Glancing at that output, we see a few things.

First, there don’t appear to be any extreme values for any of our variables. Percentages don’t exceed 100 or go below 0 and the year goes from 2000 to 2016, as expected. The maximum values for renter-occupied-households and evictions are quite a bit higher than the values at the third quartile, but that’s probably because most cities in Massachusetts are quite small—and then you have the likes of Boston. We’ll want to look at these a bit more closely. (I’ll show you how to do that shortly.)

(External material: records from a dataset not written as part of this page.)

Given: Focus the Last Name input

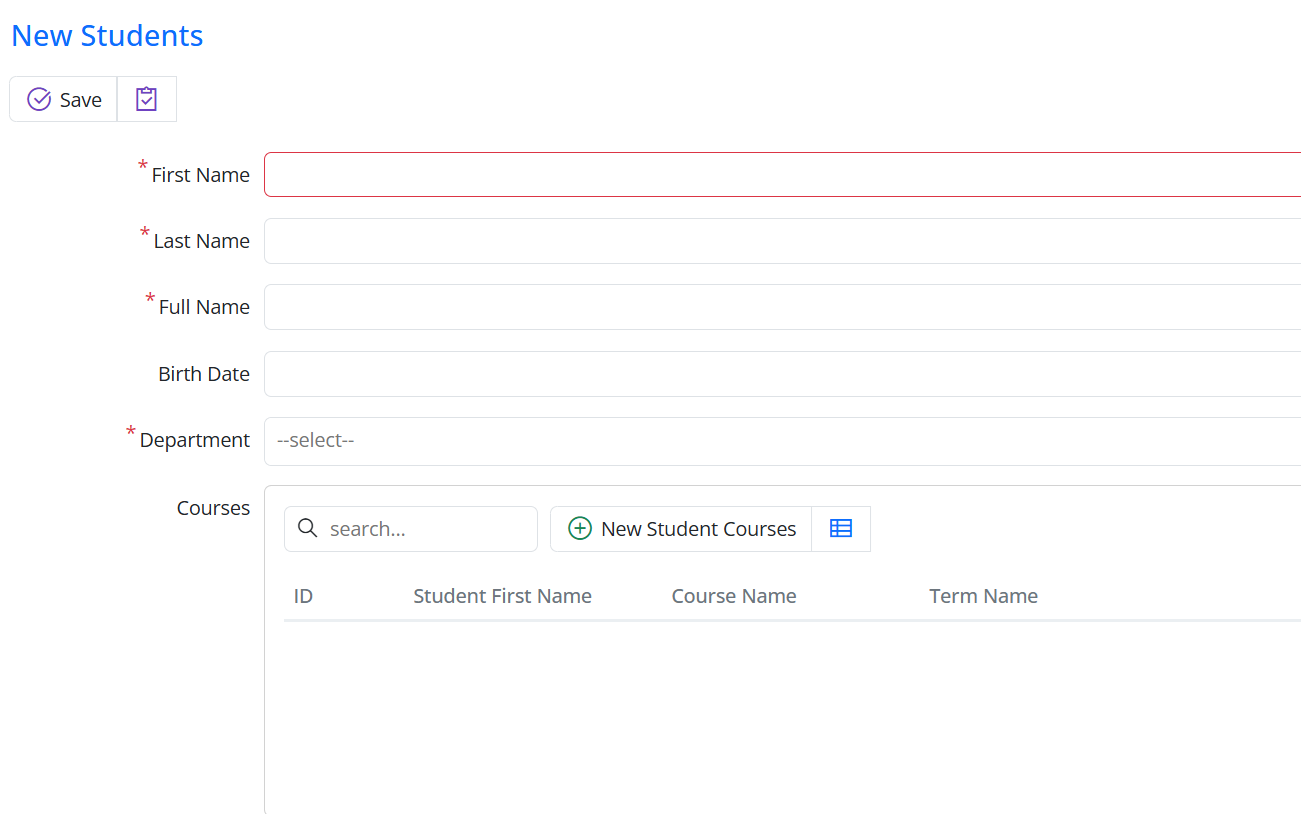Looking at the screenshot, I should (x=600, y=240).
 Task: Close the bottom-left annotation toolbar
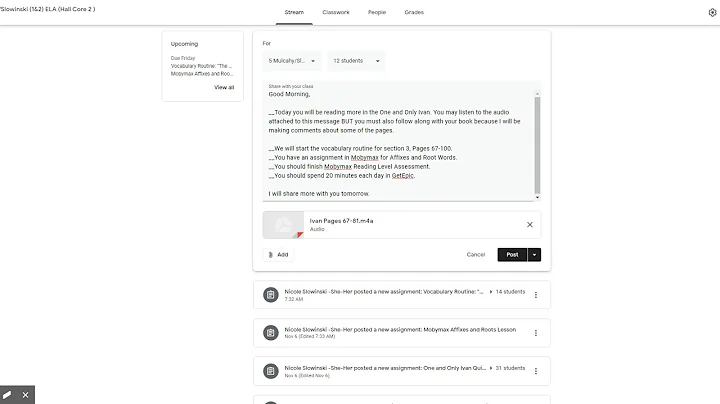26,395
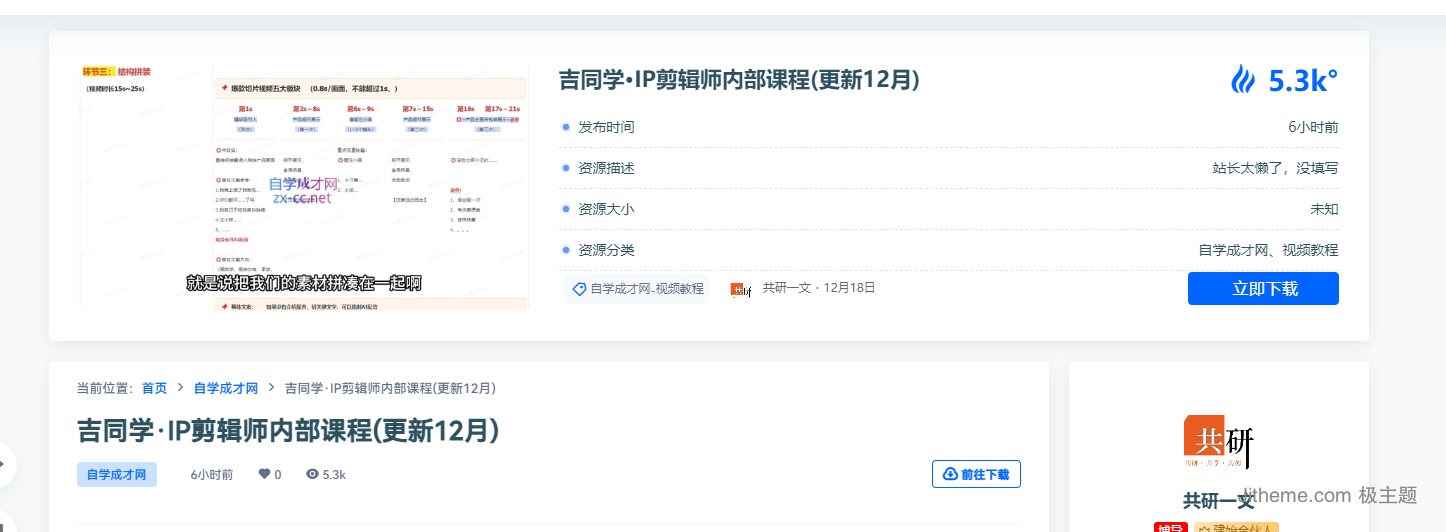Click the cloud download icon in 前往下载
Screen dimensions: 1446x532
click(x=950, y=474)
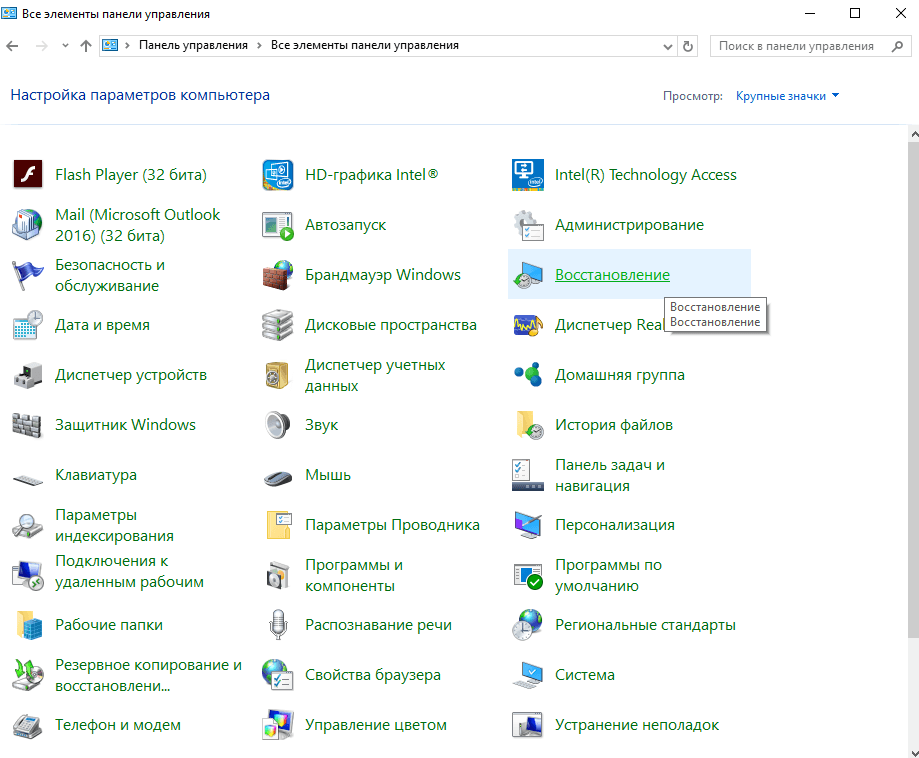Open the Восстановление link
This screenshot has height=758, width=919.
(x=612, y=275)
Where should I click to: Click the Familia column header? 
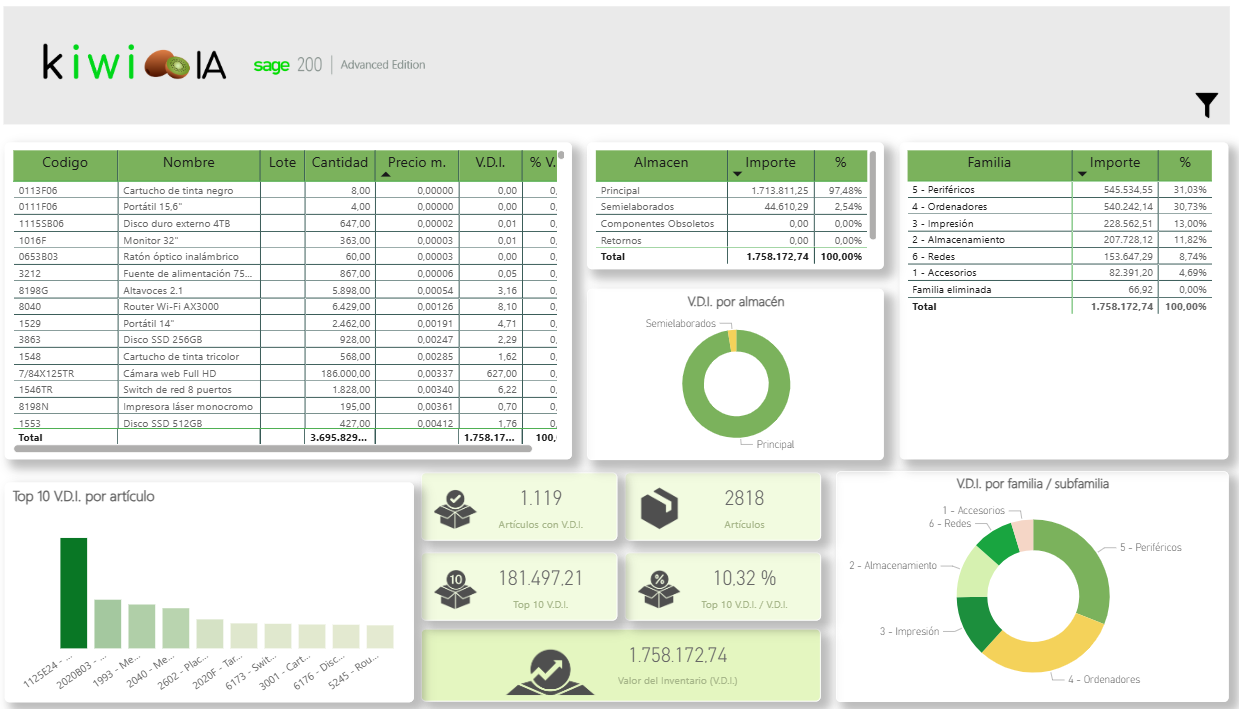[x=988, y=163]
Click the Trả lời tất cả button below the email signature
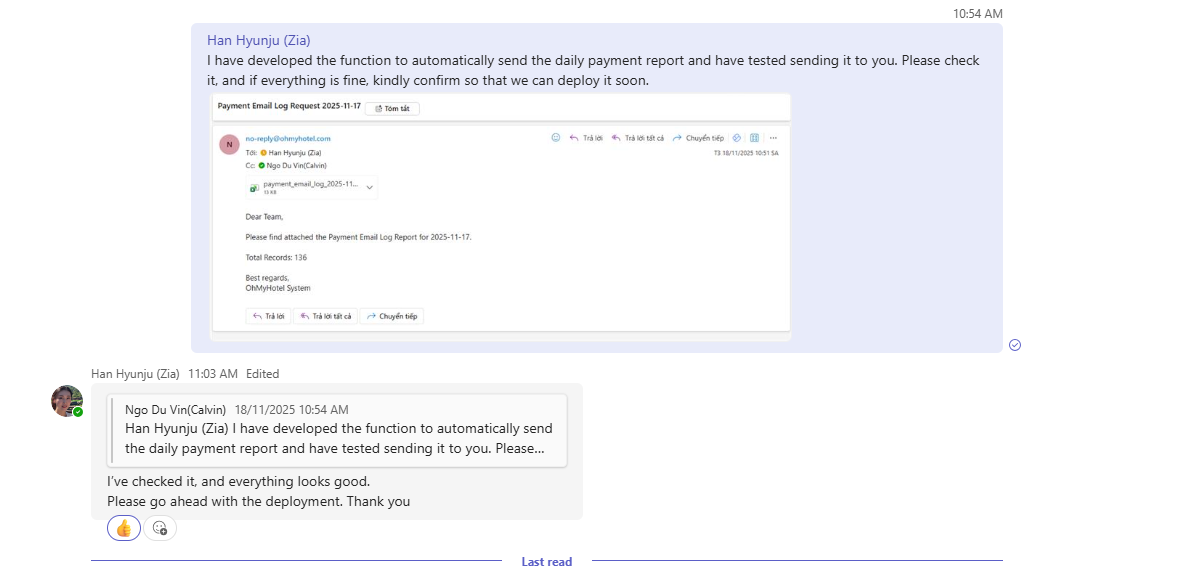1194x568 pixels. (x=326, y=316)

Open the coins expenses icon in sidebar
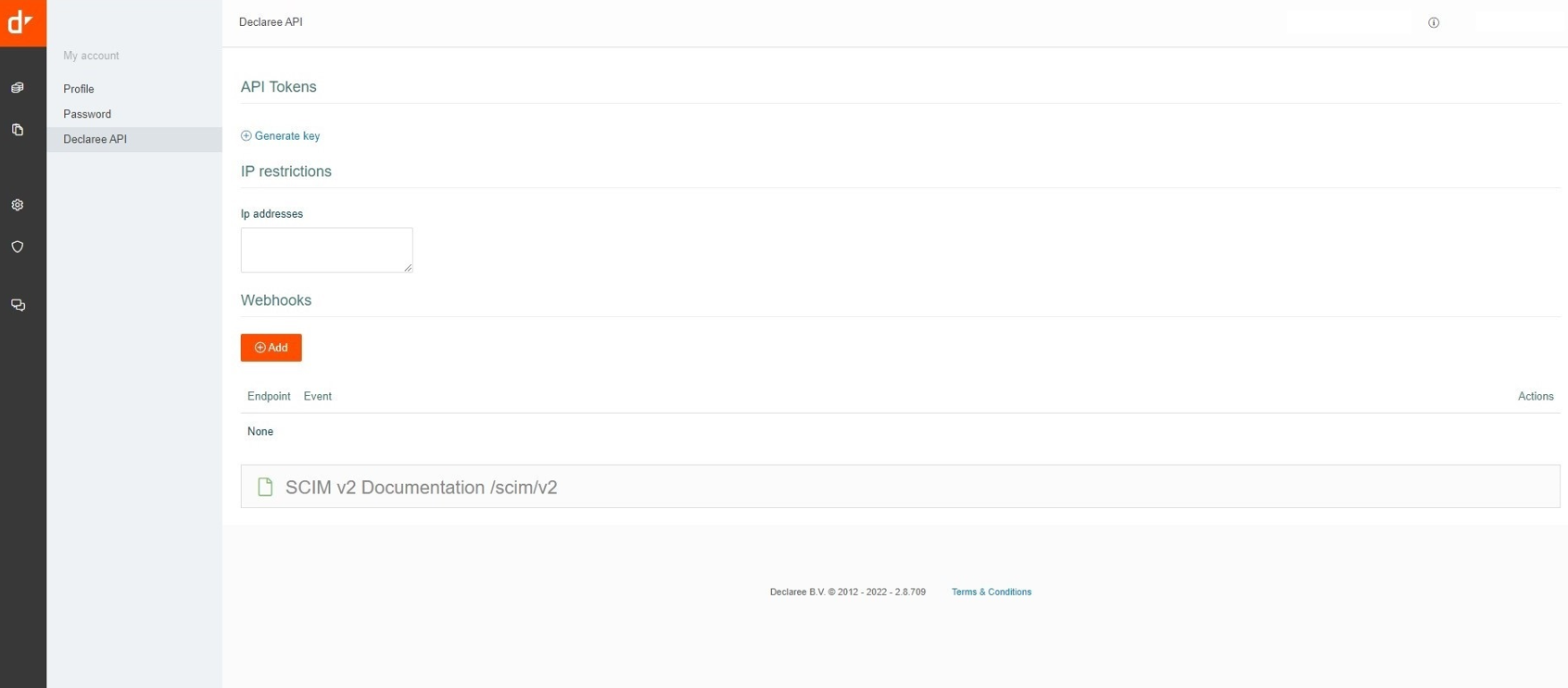tap(18, 88)
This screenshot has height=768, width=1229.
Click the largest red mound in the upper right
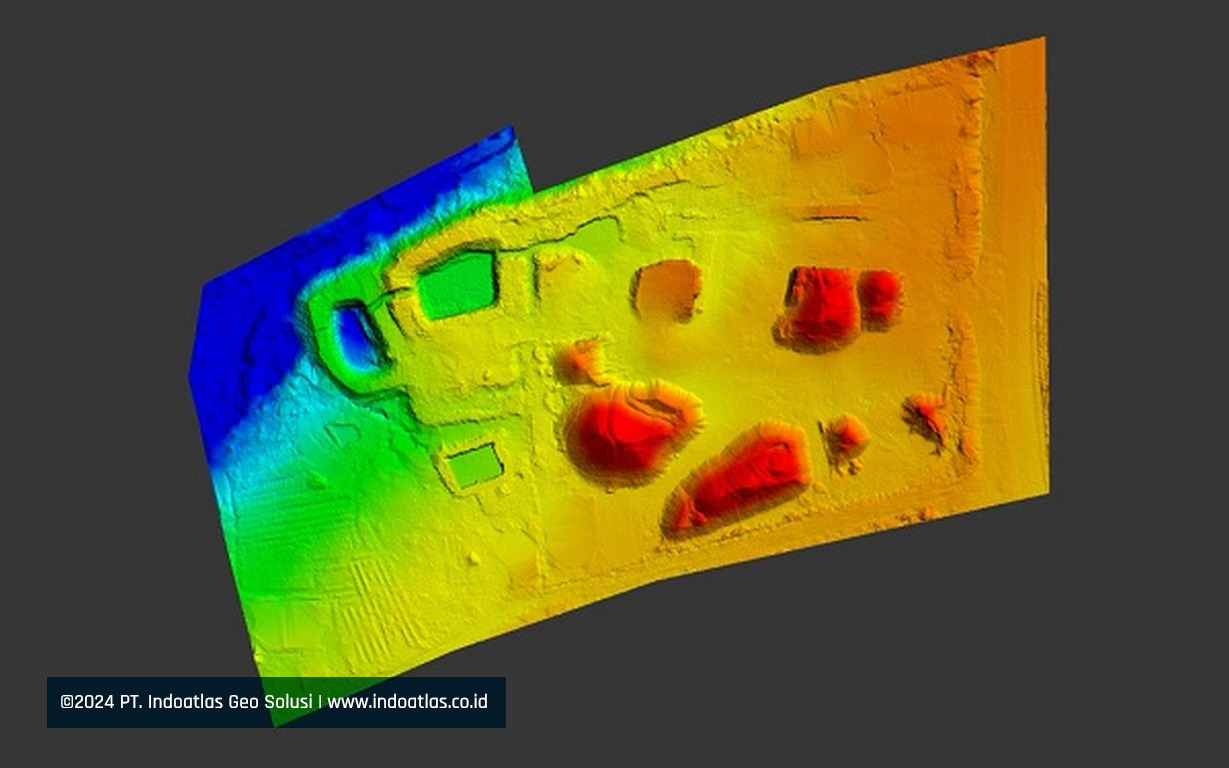click(x=822, y=306)
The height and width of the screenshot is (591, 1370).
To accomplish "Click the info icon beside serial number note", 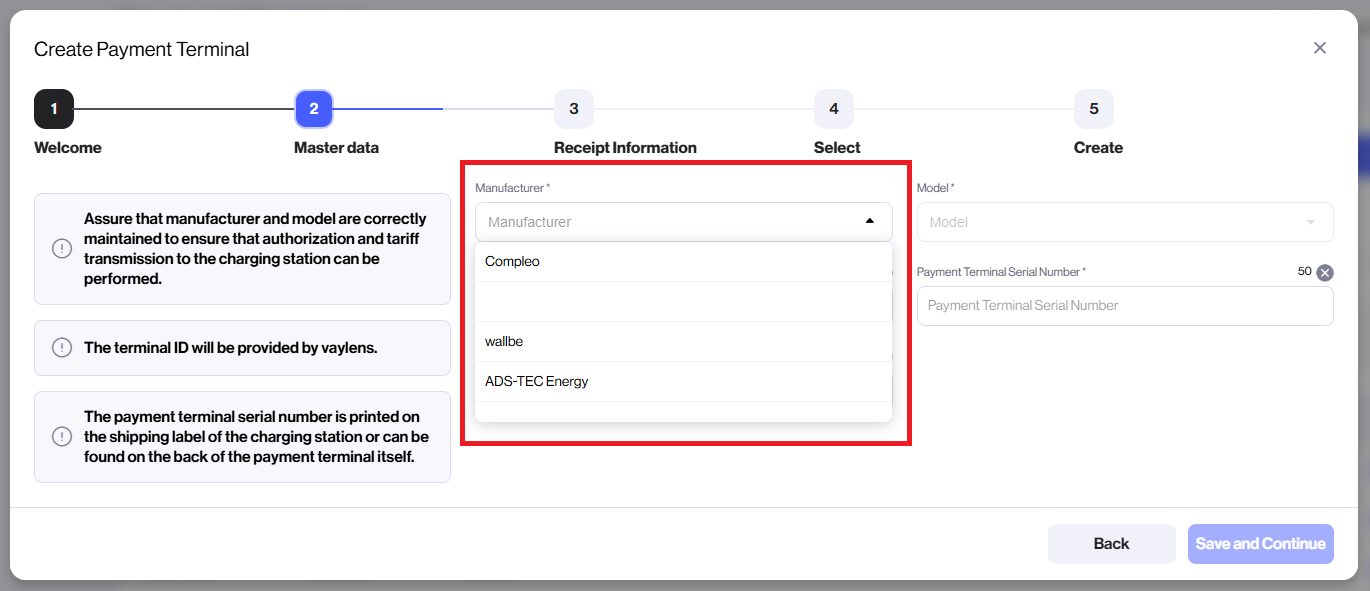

Second, some of our variables have missing data (NAs). Given that the number of NAs is pretty consistent (1,526), I’m guessing that data simply are not available for some cities at given years. However, it could also mean that I have some extra observations in ma_cities that are junk (e.g., blank lines at the bottom of the file). Again, we should check this out. (Again, more on this shortly.)

Meet your new best friend: `dplyr`

One immensely useful R package for data journalists and scientists alike is called dplyr. It is loaded by tidyverse, so we don’t need to load it individually if we’ve installed that package.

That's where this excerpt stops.